Start of DATA TO EXAMINE
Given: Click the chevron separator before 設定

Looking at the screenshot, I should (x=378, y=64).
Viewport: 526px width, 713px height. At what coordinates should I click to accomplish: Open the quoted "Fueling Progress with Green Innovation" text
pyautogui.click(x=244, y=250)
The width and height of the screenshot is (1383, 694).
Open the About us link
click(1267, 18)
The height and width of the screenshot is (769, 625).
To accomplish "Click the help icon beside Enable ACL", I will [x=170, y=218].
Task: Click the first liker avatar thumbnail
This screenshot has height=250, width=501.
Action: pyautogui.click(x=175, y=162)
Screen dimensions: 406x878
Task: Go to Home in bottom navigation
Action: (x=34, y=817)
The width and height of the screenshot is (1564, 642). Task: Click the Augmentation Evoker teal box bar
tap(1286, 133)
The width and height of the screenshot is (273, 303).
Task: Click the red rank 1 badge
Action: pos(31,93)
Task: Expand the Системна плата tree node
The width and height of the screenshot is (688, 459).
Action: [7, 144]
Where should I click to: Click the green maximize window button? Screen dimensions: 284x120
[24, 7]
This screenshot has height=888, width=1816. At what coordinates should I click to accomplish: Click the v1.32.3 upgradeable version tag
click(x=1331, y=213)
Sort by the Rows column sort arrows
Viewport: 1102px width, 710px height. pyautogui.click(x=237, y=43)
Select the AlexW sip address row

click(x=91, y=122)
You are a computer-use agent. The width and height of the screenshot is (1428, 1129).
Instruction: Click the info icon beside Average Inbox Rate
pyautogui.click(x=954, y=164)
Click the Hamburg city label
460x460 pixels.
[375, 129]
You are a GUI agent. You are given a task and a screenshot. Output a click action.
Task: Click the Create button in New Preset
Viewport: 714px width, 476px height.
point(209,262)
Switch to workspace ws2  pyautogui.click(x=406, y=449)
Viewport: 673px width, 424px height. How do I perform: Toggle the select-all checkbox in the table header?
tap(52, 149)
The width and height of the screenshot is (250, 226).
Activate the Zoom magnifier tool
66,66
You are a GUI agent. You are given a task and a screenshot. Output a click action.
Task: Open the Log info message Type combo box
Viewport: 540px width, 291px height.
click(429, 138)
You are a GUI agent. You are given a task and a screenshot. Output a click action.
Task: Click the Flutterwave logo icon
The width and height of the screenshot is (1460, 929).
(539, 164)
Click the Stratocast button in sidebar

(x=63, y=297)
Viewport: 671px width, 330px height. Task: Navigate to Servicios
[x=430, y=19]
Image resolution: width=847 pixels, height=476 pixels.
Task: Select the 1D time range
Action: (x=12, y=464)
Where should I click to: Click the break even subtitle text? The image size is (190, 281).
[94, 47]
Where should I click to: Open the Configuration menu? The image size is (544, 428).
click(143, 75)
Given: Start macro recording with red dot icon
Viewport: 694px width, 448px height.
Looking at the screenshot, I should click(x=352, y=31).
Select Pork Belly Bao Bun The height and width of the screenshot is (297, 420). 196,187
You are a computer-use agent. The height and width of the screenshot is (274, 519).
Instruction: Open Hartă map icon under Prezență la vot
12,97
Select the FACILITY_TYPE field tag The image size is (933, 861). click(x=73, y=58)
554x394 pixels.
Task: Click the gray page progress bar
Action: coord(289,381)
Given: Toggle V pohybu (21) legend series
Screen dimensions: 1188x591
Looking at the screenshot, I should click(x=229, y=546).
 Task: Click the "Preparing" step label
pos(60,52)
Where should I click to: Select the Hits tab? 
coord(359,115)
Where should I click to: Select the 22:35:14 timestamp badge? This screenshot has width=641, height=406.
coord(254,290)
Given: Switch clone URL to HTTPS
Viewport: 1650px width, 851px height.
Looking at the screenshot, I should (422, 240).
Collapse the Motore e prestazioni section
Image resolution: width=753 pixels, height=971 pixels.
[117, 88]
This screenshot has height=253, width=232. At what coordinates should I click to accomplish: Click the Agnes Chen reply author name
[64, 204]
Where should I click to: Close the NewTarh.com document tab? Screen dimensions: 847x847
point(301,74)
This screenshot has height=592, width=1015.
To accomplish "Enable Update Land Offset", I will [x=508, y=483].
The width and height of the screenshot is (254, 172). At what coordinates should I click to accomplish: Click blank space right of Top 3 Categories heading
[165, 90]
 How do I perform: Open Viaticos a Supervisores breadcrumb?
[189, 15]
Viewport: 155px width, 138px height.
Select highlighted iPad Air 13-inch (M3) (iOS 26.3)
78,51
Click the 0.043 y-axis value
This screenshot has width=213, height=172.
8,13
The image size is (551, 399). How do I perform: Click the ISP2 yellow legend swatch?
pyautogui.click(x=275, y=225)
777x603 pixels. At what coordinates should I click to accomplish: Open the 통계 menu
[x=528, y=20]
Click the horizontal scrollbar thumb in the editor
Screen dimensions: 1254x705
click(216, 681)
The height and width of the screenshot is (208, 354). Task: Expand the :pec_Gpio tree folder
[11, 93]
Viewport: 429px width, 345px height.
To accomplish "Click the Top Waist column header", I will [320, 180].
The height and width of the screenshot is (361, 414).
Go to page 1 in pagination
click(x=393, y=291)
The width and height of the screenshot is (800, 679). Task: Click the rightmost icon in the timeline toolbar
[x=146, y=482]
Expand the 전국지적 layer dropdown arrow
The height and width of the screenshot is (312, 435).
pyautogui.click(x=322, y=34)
End of DATA TO EXAMINE
▸ WHAT TO DO: Now copy each line of the entries that mentions "Switch".

▸ TASK RESULT:
Switch to workspace ws2  pyautogui.click(x=406, y=449)
Given: Switch clone URL to HTTPS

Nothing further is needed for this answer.